IA-CEPA memberikan akses preferensial ke lebih dari 99% produk pertanian Australia yang diimpor Indonesia. "Sehingga usaha yang menggunakan pakan biji-bijian dan daging sapi sebagai bahan produksi, bisa mendapatkan keduanya dengan harga yang lebih rendah," jelasnya, Jakarta, Kamis (4/2).
Untuk pakan, tarif akan dihilangkan untuk 500.000 ton di tahun pertama perjanjian dagang diterapkan dan jumlah ini akan ditingkatkan secara progresif ke lebih dari 775.000 ton pada tahun kesepuluh.
Pembukaan impor biji-bijian untuk pakan ternak melalui IA-CEPA merefleksikan bahwa komoditas sapi potong juga memainkan peran penting dalam perdagangan bilateral.
Pada 2018, dengan tingkat konsumsi daging sekitar 1,98 kg per orang, Indonesia mengkonsumsi sekitar 514.000 ton daging sapi. Sementara, produksi nasional kurang dari 500 ribu ton. Menurut data Austrade, untuk mencukupi kekurangan ini Indonesia mengimpor sekitar 510.937 ekor sapi potong .
“Kemitraan IA-CEPA memberikan kemudahan berupa pembebasan tarif dari yang tadinya 5%, untuk 575.000 ternak di tahun pertama. Volume bebas tarif ini dinaikkan 4% setiap tahun sampai mencapai 700.000 pada tahun keenam. Untuk daging sapi beku, tarif diturunkan dari 5% menjadi 2,5% yang kemudian dihapuskan setelah tahun kelima," katanya.
Peningkatan volume dan penurunan tarif tentu bisa berkontribusi pada turunnya harga daging sapi di Indonesia.
Selain itu, menurutnya, kerja sama ini bisa terus dikembangkan untuk menggabungkan kekuatan kedua mitra, yaitu sektor pertanian Australia dan industri makanan olahan Indonesia, untuk merambah pasar negara lain.
IA-CEPA sendiri akan didukung berbagai program pelatihan dan kemitraan melalui kegiatan AgriFood Partnership.

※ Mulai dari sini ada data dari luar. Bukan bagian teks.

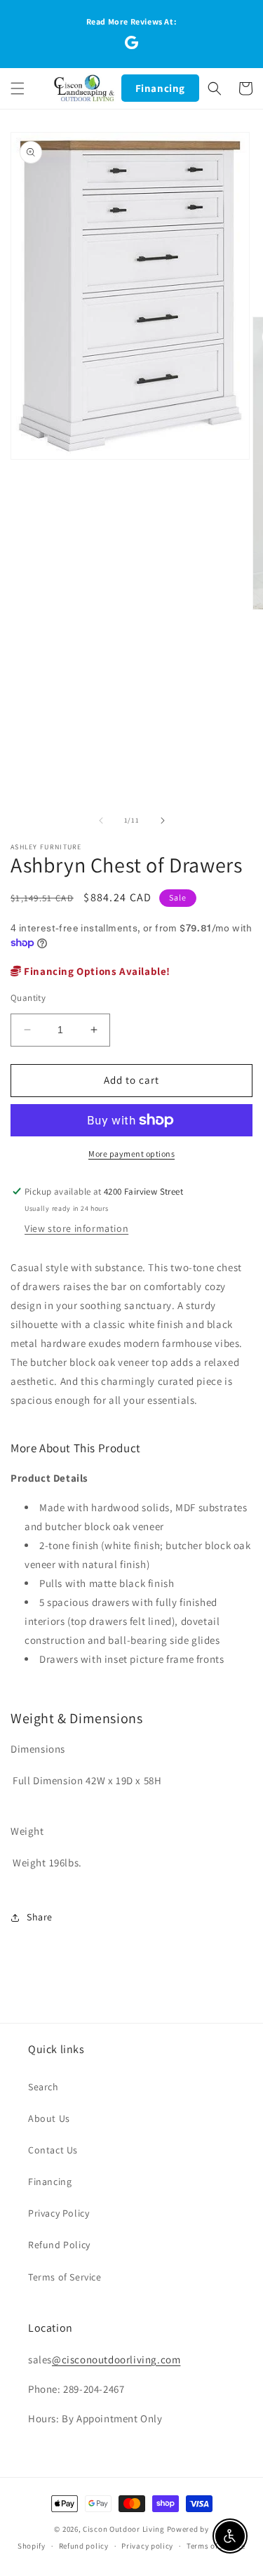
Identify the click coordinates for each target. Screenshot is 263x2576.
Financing (160, 88)
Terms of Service (65, 2277)
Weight (27, 1831)
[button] (17, 88)
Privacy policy (147, 2546)
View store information (76, 1228)
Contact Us (53, 2150)
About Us (49, 2118)
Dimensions (38, 1748)
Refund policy (84, 2546)
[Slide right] (162, 820)
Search (43, 2086)
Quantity (28, 998)
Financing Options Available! (96, 971)
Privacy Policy (58, 2213)
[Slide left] (101, 820)
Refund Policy (59, 2244)
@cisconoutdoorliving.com (116, 2359)
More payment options (131, 1153)
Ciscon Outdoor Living (124, 2529)
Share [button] (40, 1917)
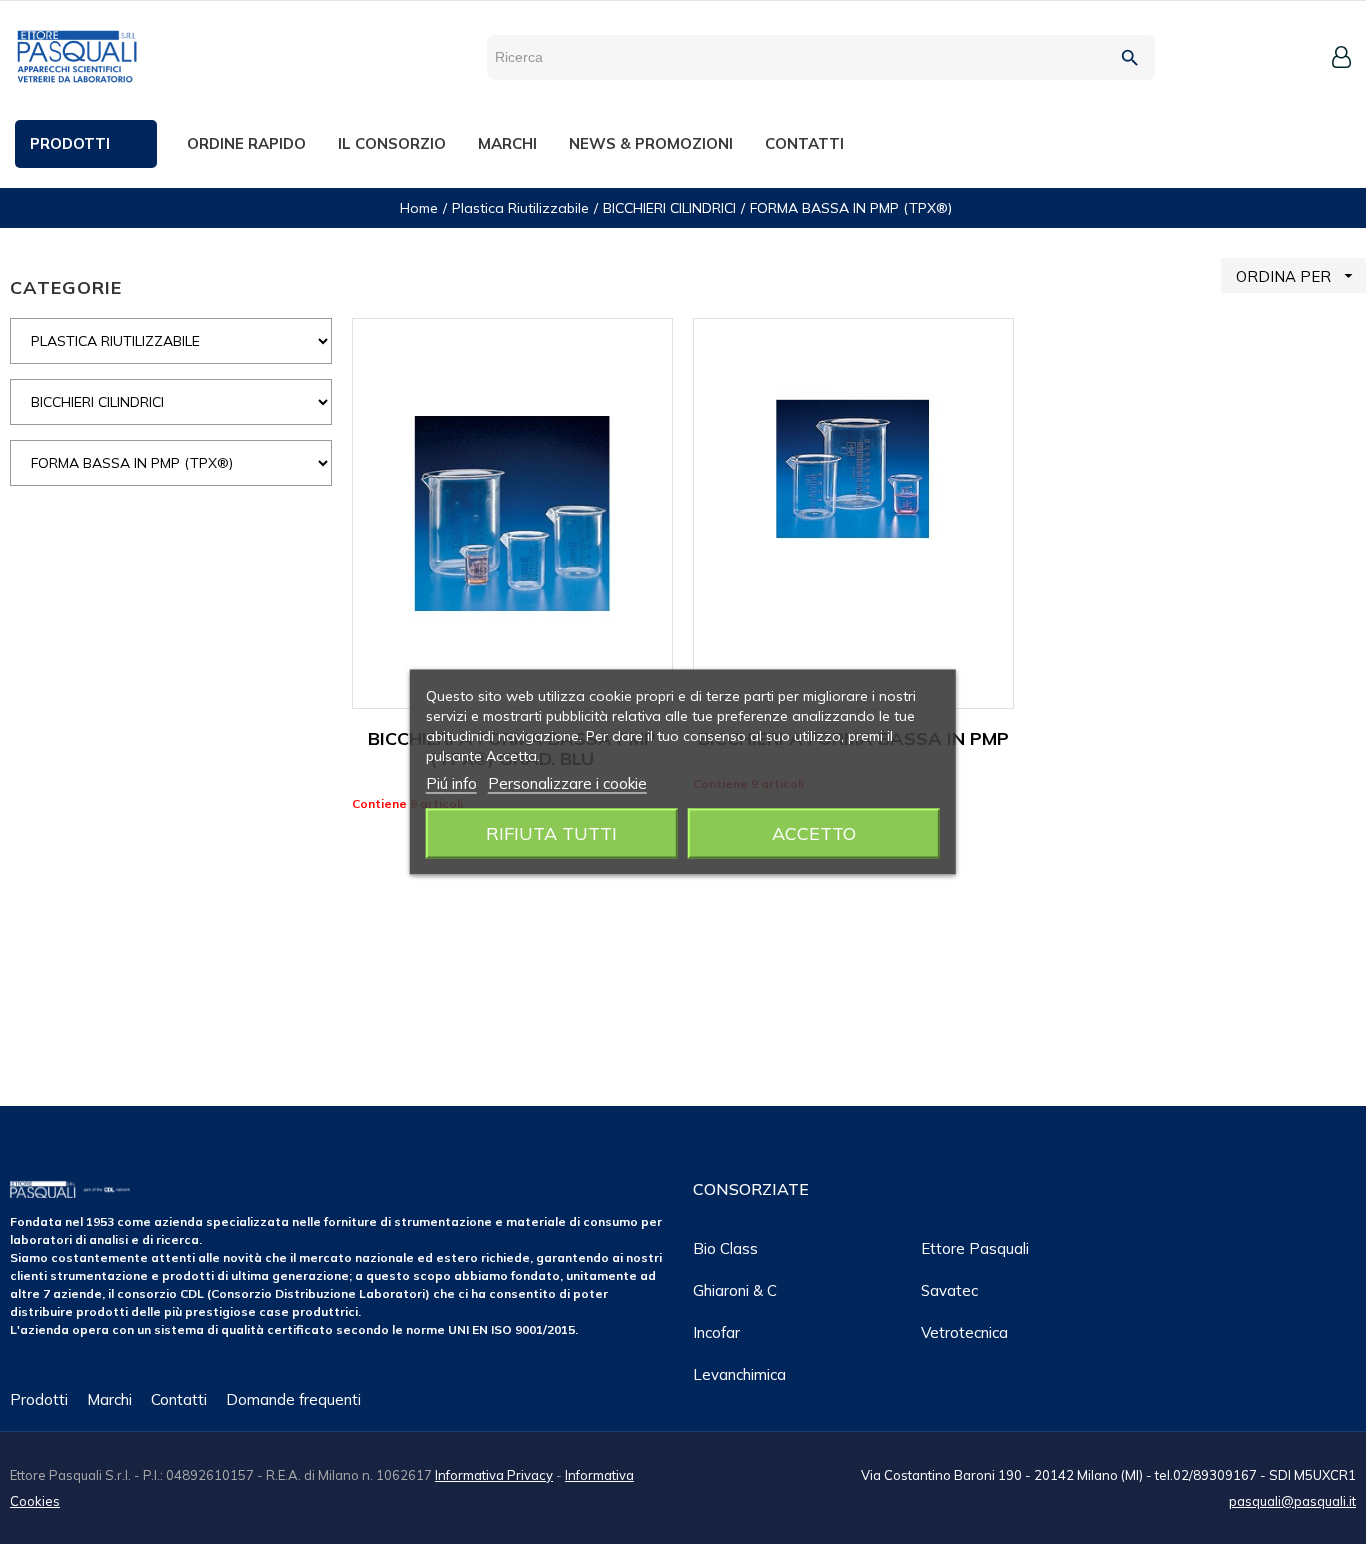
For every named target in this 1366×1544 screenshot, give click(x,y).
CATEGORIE (66, 287)
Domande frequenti (293, 1399)
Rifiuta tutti (551, 833)
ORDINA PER (1297, 276)
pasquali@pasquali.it (1292, 1501)
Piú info (451, 783)
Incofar (716, 1332)
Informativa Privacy (494, 1475)
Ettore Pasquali (975, 1248)
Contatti (179, 1399)
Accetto (814, 833)
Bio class (725, 1248)
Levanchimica (739, 1374)
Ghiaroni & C (735, 1290)
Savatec (949, 1290)
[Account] (1341, 57)
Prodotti (39, 1399)
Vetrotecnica (964, 1332)
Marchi (109, 1399)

Tujuannya untuk memperkuat kerja sama rantai pasok pertanian-makanan, salah satunya produk olahan daging.
"Adanya perjanjian dagang yang mengurangi, bahkan mengeliminasi tarif impor daging merah dalam lima tahun merupakan modal awal yang baik untuk memastikan kesuksesan program poros kekuatan di sektor makanan olahan berbasis daging," ujarnya.
Jalankan Koordinasi
Menanggapi harga daging sapi Australia yang naik, Andree menyarankan Kemendag melakukan koordinasi lewat Kerjasama Ekonomi atau ECP, mendesain program untuk memperlancar jalur pasokan sapi potong dan daging sapi dari Australia ke Indonesia.
"Misalnya, mengadakan pertemuan berkala antara peternak Australia dengan importir Indonesia, mempelajari hambatan logistik antar negara, atau bahkan mengevaluasi cara meningkatkan efektivitas rantai distribusi daging sapi di Indonesia," ucapnya.

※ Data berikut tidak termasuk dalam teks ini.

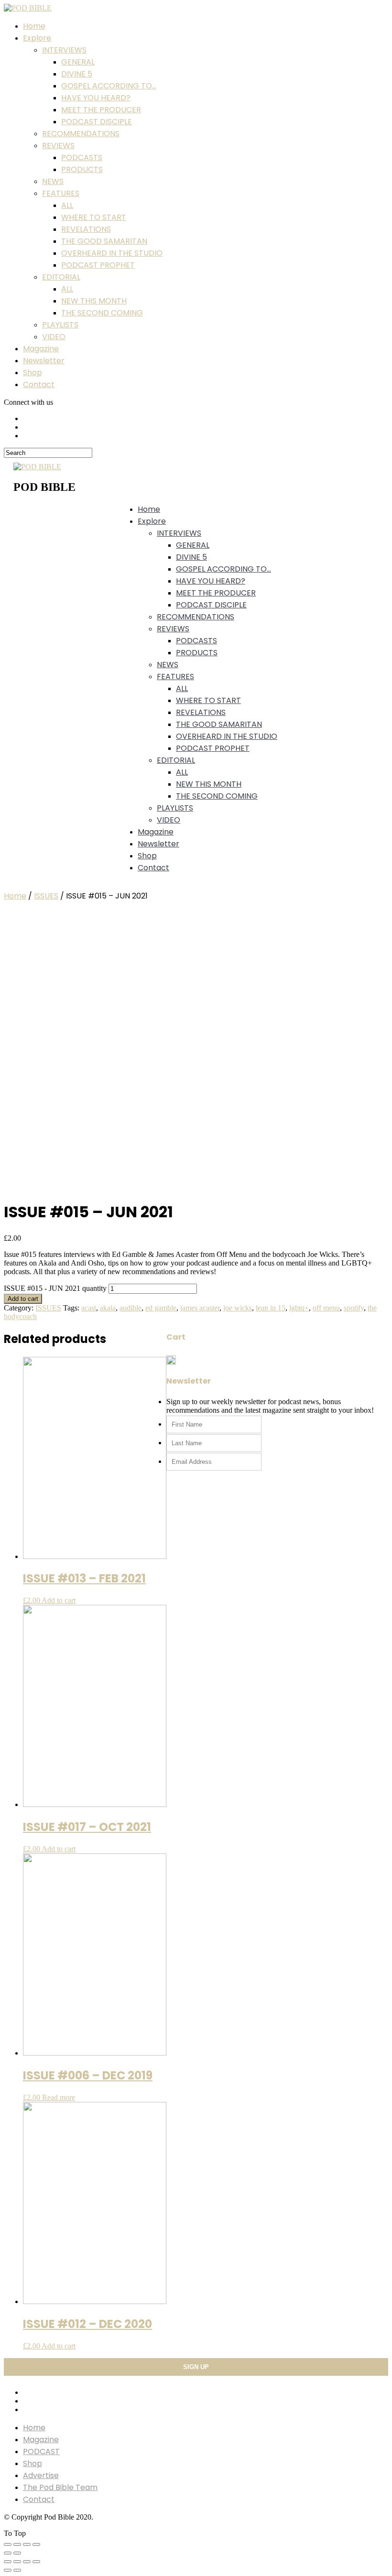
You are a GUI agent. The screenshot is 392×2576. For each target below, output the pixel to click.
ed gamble (160, 1308)
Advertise (41, 2475)
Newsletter (44, 360)
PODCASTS (81, 157)
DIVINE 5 (76, 73)
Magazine (41, 348)
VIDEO (53, 336)
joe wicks (237, 1308)
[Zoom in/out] (36, 2544)
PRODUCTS (82, 169)
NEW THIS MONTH (94, 300)
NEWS (53, 181)
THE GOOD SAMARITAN (104, 241)
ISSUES (46, 895)
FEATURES (60, 193)
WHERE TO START (93, 217)
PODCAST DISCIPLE (96, 121)
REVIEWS (58, 145)
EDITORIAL (61, 276)
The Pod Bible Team (60, 2487)
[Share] (17, 2544)
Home (34, 26)
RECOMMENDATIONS (81, 133)
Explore (37, 37)
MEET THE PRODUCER (101, 109)
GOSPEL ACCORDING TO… (108, 85)
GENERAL (78, 61)
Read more (58, 2097)
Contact (38, 384)
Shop (32, 372)
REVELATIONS (86, 229)
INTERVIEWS (64, 49)
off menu (326, 1308)
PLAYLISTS (60, 324)
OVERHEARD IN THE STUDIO (112, 253)
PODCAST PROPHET (98, 265)
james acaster (199, 1308)
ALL (67, 205)
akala (108, 1308)
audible (131, 1308)
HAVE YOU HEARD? (96, 97)
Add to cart (23, 1298)
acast (88, 1308)
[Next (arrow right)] (17, 2553)
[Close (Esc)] (7, 2544)
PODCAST (41, 2451)
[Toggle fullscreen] (27, 2544)
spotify (354, 1308)
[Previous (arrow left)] (7, 2553)
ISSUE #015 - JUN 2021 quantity (55, 1288)
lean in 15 (270, 1308)
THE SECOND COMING (102, 312)
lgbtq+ (299, 1308)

ECP adalah suatu program yang bertujuan untuk meningkatkan potensi kesuksesan pelaksanaan IA-CEPA. Dengan mendukung reformasi regulasi melalui bantuan teknis, fasilitasi hubungan antar industri, dan mengembangkan standar umum dan kerangka kerja antar kedua negara.
Tingginya harga daging sapi perlu juga diatasi dengan melihat persoalan hulu, seperti rantai distribusi yang panjang. Meskipun IA-CEPA bisa mengurangi harga impor daging sapi, panjangnya rantai distribusi bisa menimbulkan biaya tambahan yang tidak sedikit yang memengaruhi harga jual.
Mulai dari impor sapi bakalan untuk digemuk dan dipotong, lalu dijual ke tengkulak yang membantu RPH, menjual ke grosir skala kecil, baru menjual daging sapi ke pedagang eceran.
"Proses panjang ini tentu menimbulkan biaya tambahan yang tidak sedikit," katanya.
Di sisi lain, pandemi covid-19 memang menimbulkan disrupsi pada pertanian di seluruh dunia. Implementasi berbagai kebijakan pembatasan sosial memengaruhi kinerja sektor pertanian di hampir semua negara.
Penurunan kapasitas produksi dan pengolahan menyebabkan suplai berkurang.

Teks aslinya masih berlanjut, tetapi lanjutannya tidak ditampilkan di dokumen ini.